"""

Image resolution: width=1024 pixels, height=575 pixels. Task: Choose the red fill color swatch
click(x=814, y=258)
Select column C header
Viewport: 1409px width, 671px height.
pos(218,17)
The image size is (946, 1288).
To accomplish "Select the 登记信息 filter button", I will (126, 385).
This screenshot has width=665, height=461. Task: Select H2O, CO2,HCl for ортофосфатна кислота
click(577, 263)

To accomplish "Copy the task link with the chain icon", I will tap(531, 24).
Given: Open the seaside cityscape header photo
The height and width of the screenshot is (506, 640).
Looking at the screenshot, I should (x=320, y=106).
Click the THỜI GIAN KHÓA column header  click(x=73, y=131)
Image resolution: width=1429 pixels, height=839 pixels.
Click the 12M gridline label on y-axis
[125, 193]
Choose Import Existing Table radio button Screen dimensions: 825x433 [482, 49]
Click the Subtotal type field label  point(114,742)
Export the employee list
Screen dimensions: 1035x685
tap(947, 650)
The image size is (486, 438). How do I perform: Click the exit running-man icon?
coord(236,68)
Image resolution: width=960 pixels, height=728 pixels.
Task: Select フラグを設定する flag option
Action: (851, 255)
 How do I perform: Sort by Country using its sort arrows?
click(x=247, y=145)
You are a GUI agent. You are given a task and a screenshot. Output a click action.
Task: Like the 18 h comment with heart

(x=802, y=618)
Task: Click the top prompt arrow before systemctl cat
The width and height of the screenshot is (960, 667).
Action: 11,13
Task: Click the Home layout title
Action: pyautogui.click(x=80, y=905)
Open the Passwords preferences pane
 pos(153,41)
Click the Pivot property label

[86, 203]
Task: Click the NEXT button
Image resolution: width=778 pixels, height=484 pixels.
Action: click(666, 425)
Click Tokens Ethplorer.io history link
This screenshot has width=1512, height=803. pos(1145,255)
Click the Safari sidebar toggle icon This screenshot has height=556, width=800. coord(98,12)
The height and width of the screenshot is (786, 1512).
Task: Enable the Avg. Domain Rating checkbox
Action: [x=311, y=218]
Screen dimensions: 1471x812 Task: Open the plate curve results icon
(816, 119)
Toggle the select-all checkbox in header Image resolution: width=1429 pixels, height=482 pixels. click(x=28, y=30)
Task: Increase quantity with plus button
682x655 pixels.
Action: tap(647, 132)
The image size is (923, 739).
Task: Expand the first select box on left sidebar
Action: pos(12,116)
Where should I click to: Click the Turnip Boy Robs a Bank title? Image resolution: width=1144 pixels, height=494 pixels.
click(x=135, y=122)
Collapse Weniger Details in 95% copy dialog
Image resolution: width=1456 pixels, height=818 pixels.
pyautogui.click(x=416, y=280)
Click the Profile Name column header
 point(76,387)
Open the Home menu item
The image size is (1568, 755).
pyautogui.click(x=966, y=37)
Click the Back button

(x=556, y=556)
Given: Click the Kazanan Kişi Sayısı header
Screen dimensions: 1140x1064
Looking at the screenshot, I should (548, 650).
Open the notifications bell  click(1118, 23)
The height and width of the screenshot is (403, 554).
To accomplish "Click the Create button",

"""

What you are asked to do - Figure out how many lines of the material include "will", then reply with the count alone.

Output below - 2